[[ Given records, beginning ]]

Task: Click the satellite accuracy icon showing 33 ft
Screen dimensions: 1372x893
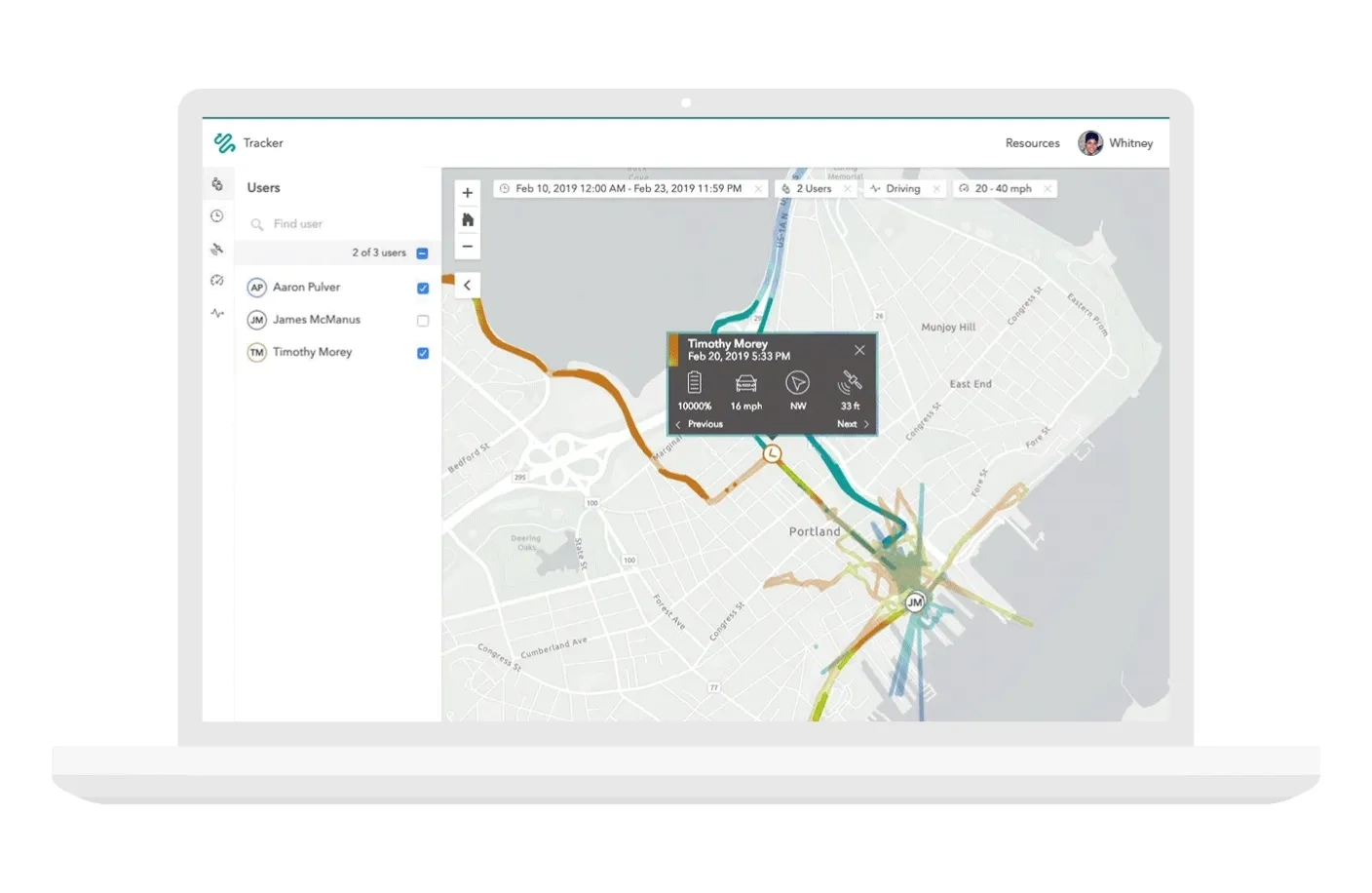Action: point(849,384)
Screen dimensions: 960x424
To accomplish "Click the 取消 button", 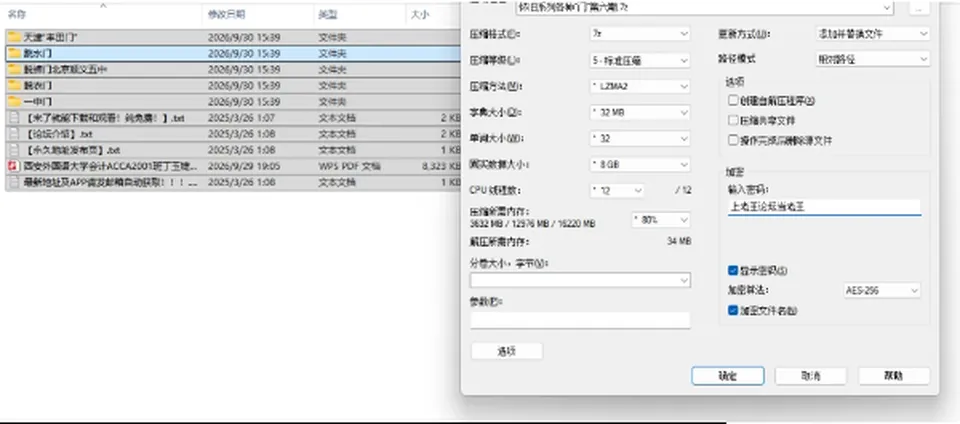I will (811, 376).
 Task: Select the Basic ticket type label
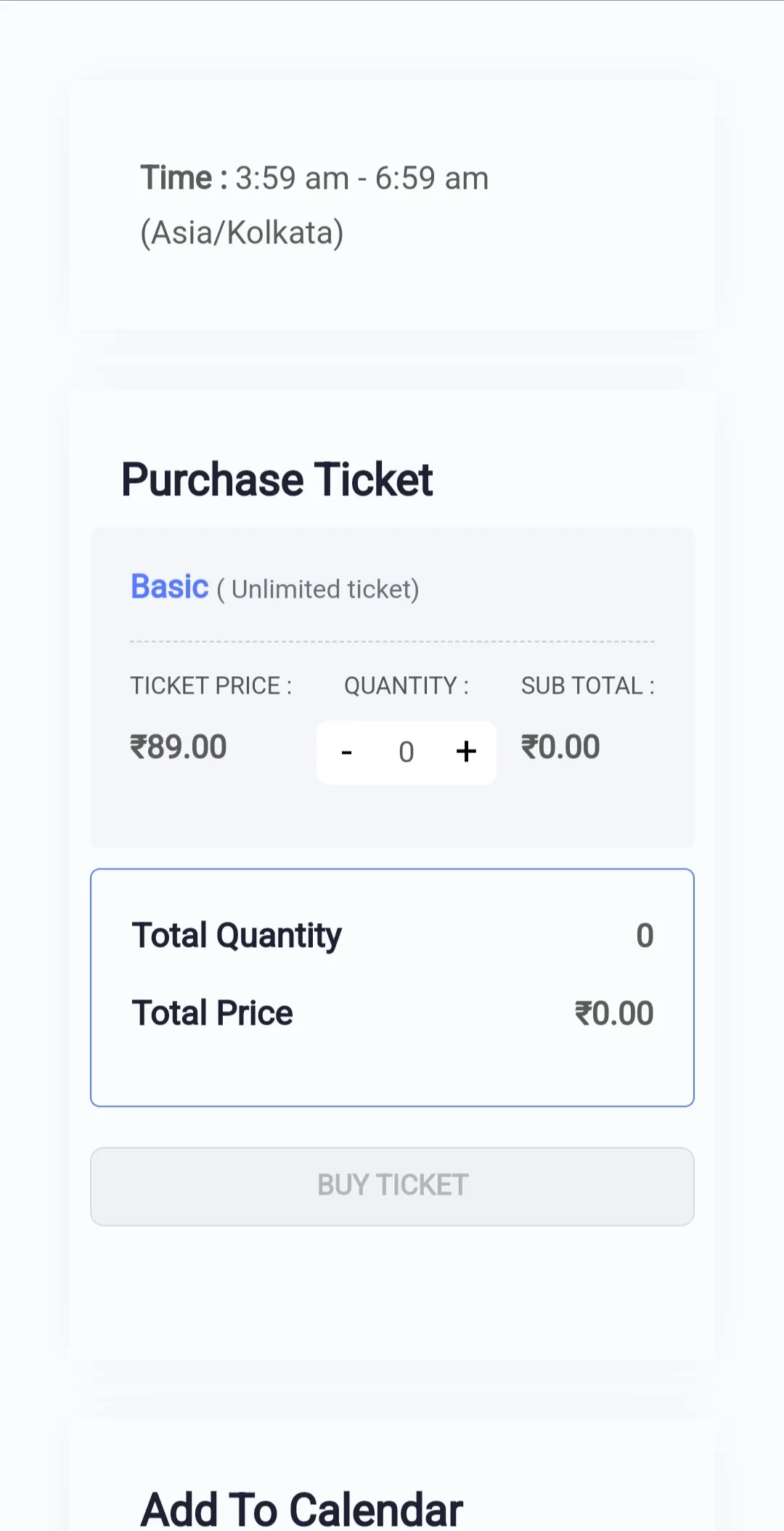pos(169,586)
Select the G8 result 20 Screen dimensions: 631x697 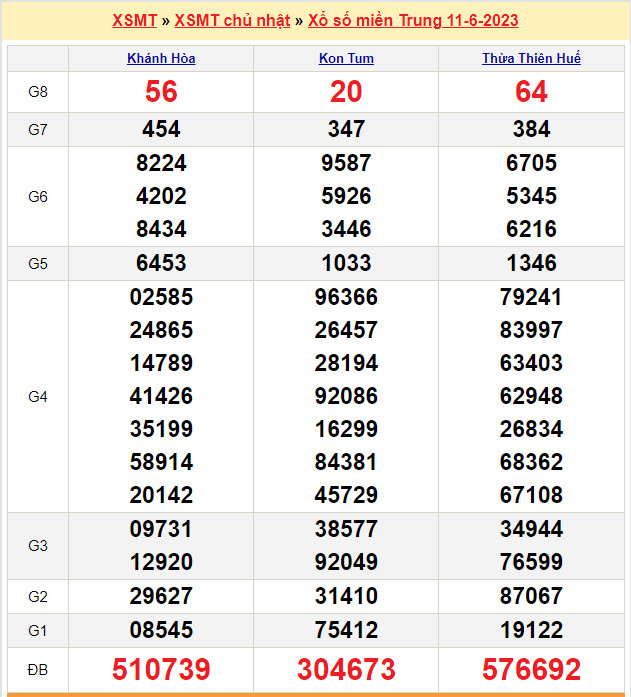346,92
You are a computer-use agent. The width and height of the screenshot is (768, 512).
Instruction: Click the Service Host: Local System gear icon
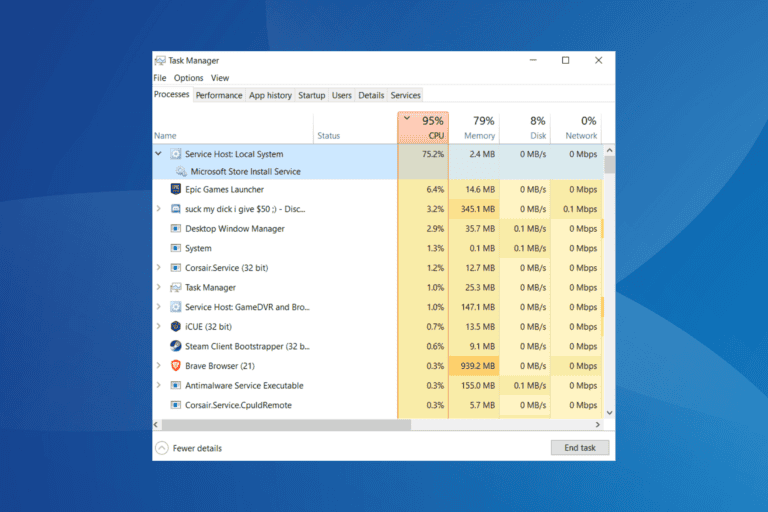click(176, 154)
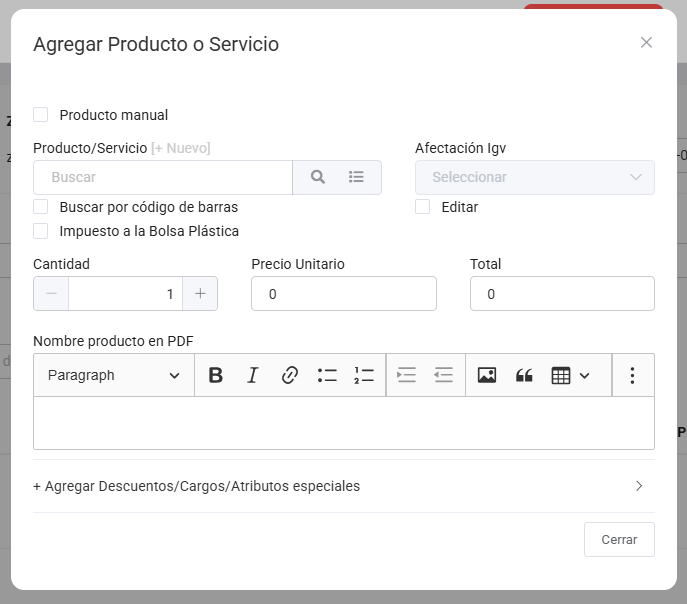Increase quantity with the plus button
Viewport: 687px width, 604px height.
point(200,294)
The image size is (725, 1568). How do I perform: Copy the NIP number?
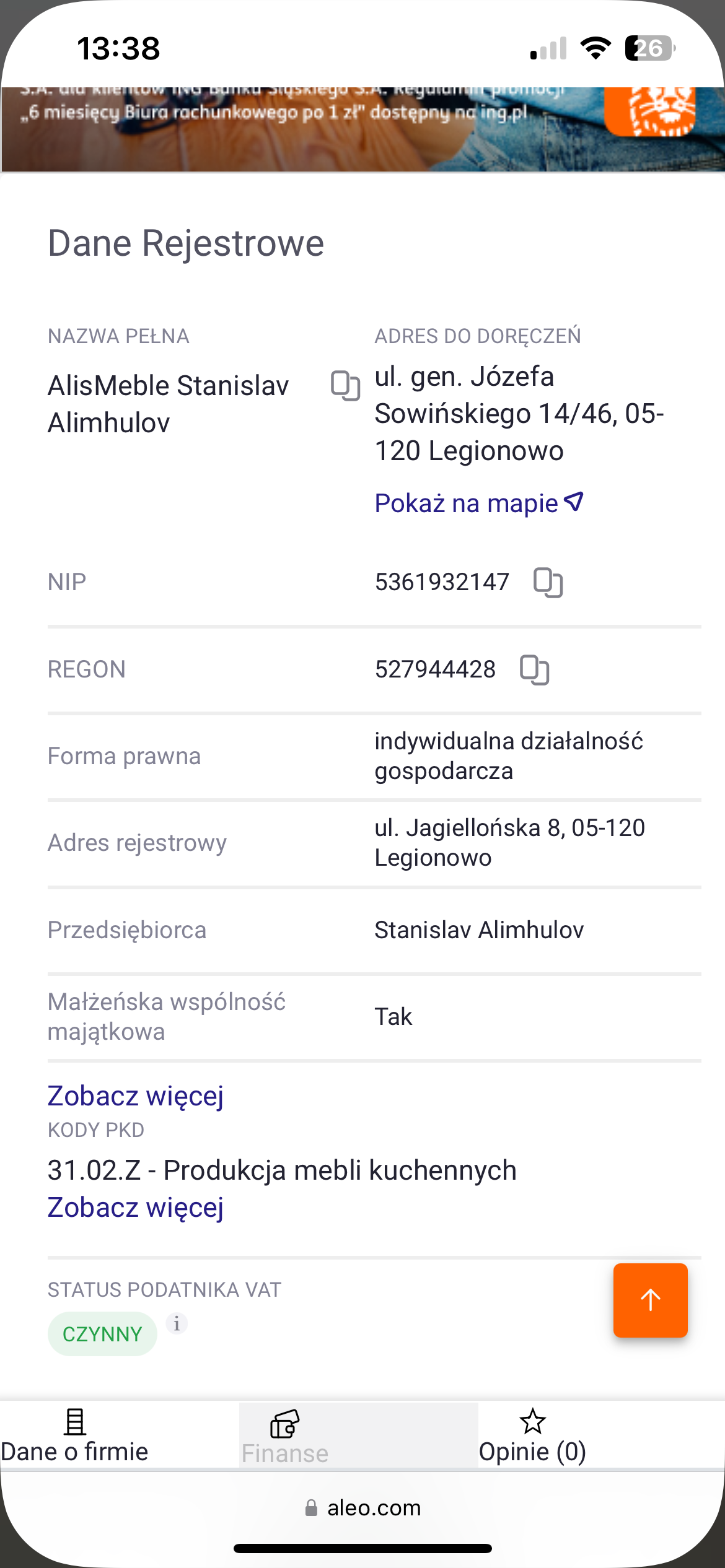(548, 582)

[[ Given records, end ]]

## Task brief
Every line from the one holding "Instruction: Click the" through the final line of the data above is to be reproduced exactly, both ends included, with the pictures left out.

## Solution to the exercise
Instruction: Click the Service Host: Local System gear icon
click(176, 154)
Increase quantity with the plus button
Viewport: 687px width, 604px height.
point(200,294)
The image size is (725, 1568). How do I perform: Copy the NIP number?
(548, 582)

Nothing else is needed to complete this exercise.